**INFORMATION GIVEN:**
• • • • •
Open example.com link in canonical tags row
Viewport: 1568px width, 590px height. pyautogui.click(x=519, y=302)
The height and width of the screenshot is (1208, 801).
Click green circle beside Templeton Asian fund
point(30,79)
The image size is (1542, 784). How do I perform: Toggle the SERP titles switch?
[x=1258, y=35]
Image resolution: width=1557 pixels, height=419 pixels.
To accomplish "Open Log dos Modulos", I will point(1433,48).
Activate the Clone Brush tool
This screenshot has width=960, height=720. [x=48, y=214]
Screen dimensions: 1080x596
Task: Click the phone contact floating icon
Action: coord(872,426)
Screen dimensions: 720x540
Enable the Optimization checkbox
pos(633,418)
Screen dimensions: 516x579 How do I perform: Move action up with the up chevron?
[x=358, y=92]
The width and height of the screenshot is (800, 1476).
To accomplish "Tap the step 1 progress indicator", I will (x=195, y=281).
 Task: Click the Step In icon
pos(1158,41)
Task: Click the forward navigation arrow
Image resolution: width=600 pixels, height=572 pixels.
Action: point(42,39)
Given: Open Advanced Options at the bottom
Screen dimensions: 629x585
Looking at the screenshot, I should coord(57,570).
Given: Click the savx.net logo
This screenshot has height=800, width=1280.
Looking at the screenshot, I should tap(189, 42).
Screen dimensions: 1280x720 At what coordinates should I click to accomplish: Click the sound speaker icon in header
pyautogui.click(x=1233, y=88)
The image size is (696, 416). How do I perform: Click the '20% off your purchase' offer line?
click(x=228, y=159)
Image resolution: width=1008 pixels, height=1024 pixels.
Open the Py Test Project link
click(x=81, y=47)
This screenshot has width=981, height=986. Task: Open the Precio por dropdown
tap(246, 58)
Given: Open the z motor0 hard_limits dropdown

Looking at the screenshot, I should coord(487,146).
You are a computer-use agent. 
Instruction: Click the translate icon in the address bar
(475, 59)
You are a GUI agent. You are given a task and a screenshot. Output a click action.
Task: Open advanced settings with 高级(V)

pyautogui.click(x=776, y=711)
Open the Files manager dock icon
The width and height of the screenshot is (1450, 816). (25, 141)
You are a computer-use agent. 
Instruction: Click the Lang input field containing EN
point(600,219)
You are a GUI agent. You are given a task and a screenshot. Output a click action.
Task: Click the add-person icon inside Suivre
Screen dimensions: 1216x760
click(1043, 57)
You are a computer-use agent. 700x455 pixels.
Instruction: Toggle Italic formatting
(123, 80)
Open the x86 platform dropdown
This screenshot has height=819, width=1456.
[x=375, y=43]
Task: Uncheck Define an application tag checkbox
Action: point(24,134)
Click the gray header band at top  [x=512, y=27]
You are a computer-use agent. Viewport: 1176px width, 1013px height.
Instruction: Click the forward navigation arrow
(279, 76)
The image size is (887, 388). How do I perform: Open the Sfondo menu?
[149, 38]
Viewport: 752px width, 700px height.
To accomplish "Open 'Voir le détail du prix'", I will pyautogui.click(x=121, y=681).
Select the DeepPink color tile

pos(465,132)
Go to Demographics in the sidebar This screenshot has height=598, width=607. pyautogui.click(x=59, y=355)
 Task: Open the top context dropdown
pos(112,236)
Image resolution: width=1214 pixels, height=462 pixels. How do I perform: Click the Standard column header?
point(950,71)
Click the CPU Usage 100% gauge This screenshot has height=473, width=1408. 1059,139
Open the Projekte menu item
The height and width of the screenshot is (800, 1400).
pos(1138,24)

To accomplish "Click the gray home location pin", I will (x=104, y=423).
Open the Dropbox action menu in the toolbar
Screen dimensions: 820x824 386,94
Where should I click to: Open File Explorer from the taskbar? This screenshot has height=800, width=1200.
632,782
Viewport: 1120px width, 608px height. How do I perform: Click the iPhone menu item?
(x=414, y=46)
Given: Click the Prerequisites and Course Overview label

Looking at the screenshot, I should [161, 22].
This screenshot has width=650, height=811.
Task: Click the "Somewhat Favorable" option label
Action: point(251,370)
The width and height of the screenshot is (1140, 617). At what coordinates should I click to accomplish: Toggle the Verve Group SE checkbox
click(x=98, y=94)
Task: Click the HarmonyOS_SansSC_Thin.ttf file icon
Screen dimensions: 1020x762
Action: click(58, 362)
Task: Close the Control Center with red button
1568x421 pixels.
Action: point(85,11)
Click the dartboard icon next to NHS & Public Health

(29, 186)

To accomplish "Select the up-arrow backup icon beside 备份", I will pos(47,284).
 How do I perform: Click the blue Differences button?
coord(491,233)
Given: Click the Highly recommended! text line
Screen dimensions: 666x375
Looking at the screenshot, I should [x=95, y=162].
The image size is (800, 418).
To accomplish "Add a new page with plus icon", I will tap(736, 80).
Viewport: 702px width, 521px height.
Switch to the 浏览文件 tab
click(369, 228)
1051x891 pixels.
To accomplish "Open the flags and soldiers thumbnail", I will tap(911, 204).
• • • • •
**WHAT THIS TASK INVOLVES:** Transcribe the data above in full, exactly as it appears.

**TASK RESULT:**
Open example.com link in canonical tags row
Viewport: 1568px width, 590px height. pyautogui.click(x=519, y=302)
The height and width of the screenshot is (1208, 801).
Click green circle beside Templeton Asian fund
point(30,79)
The image size is (1542, 784). How do I perform: Toggle the SERP titles switch?
[x=1258, y=35]
Image resolution: width=1557 pixels, height=419 pixels.
To accomplish "Open Log dos Modulos", I will point(1433,48).
Activate the Clone Brush tool
This screenshot has width=960, height=720. [x=48, y=214]
Screen dimensions: 1080x596
Task: Click the phone contact floating icon
Action: coord(872,426)
Screen dimensions: 720x540
Enable the Optimization checkbox
pos(633,418)
Screen dimensions: 516x579 How do I perform: Move action up with the up chevron?
[x=358, y=92]
The width and height of the screenshot is (800, 1476).
To accomplish "Tap the step 1 progress indicator", I will (x=195, y=281).
 Task: Click the Step In icon
pos(1158,41)
Task: Click the forward navigation arrow
Image resolution: width=600 pixels, height=572 pixels.
Action: point(42,39)
Given: Open Advanced Options at the bottom
Screen dimensions: 629x585
Looking at the screenshot, I should coord(57,570).
Given: Click the savx.net logo
This screenshot has height=800, width=1280.
Looking at the screenshot, I should tap(189, 42).
Screen dimensions: 1280x720 At what coordinates should I click to accomplish: Click the sound speaker icon in header
pyautogui.click(x=1233, y=88)
The image size is (696, 416). How do I perform: Click the '20% off your purchase' offer line?
click(x=228, y=159)
Image resolution: width=1008 pixels, height=1024 pixels.
Open the Py Test Project link
click(x=81, y=47)
This screenshot has width=981, height=986. Task: Open the Precio por dropdown
tap(246, 58)
Given: Open the z motor0 hard_limits dropdown

Looking at the screenshot, I should coord(487,146).
You are a computer-use agent. 
Instruction: Click the translate icon in the address bar
(475, 59)
You are a GUI agent. You are given a task and a screenshot. Output a click action.
Task: Open advanced settings with 高级(V)

pyautogui.click(x=776, y=711)
Open the Files manager dock icon
The width and height of the screenshot is (1450, 816). (25, 141)
You are a computer-use agent. 
Instruction: Click the Lang input field containing EN
point(600,219)
You are a GUI agent. You are given a task and a screenshot. Output a click action.
Task: Click the add-person icon inside Suivre
Screen dimensions: 1216x760
click(1043, 57)
You are a computer-use agent. 700x455 pixels.
Instruction: Toggle Italic formatting
(123, 80)
Open the x86 platform dropdown
This screenshot has height=819, width=1456.
[x=375, y=43]
Task: Uncheck Define an application tag checkbox
Action: point(24,134)
Click the gray header band at top  [x=512, y=27]
You are a computer-use agent. Viewport: 1176px width, 1013px height.
Instruction: Click the forward navigation arrow
(279, 76)
The image size is (887, 388). How do I perform: Open the Sfondo menu?
[149, 38]
Viewport: 752px width, 700px height.
To accomplish "Open 'Voir le détail du prix'", I will pyautogui.click(x=121, y=681).
Select the DeepPink color tile

pos(465,132)
Go to Demographics in the sidebar This screenshot has height=598, width=607. pyautogui.click(x=59, y=355)
 Task: Open the top context dropdown
pos(112,236)
Image resolution: width=1214 pixels, height=462 pixels. How do I perform: Click the Standard column header?
point(950,71)
Click the CPU Usage 100% gauge This screenshot has height=473, width=1408. 1059,139
Open the Projekte menu item
The height and width of the screenshot is (800, 1400).
pos(1138,24)

To accomplish "Click the gray home location pin", I will (x=104, y=423).
Open the Dropbox action menu in the toolbar
Screen dimensions: 820x824 386,94
Where should I click to: Open File Explorer from the taskbar? This screenshot has height=800, width=1200.
632,782
Viewport: 1120px width, 608px height. How do I perform: Click the iPhone menu item?
(x=414, y=46)
Given: Click the Prerequisites and Course Overview label

Looking at the screenshot, I should [161, 22].
This screenshot has width=650, height=811.
Task: Click the "Somewhat Favorable" option label
Action: point(251,370)
The width and height of the screenshot is (1140, 617). At what coordinates should I click to accomplish: Toggle the Verve Group SE checkbox
click(x=98, y=94)
Task: Click the HarmonyOS_SansSC_Thin.ttf file icon
Screen dimensions: 1020x762
Action: click(58, 362)
Task: Close the Control Center with red button
1568x421 pixels.
Action: point(85,11)
Click the dartboard icon next to NHS & Public Health

(29, 186)

To accomplish "Select the up-arrow backup icon beside 备份", I will pos(47,284).
 How do I perform: Click the blue Differences button?
coord(491,233)
Given: Click the Highly recommended! text line
Screen dimensions: 666x375
Looking at the screenshot, I should [x=95, y=162].
The image size is (800, 418).
To accomplish "Add a new page with plus icon", I will tap(736, 80).
Viewport: 702px width, 521px height.
Switch to the 浏览文件 tab
click(369, 228)
1051x891 pixels.
To accomplish "Open the flags and soldiers thumbnail", I will tap(911, 204).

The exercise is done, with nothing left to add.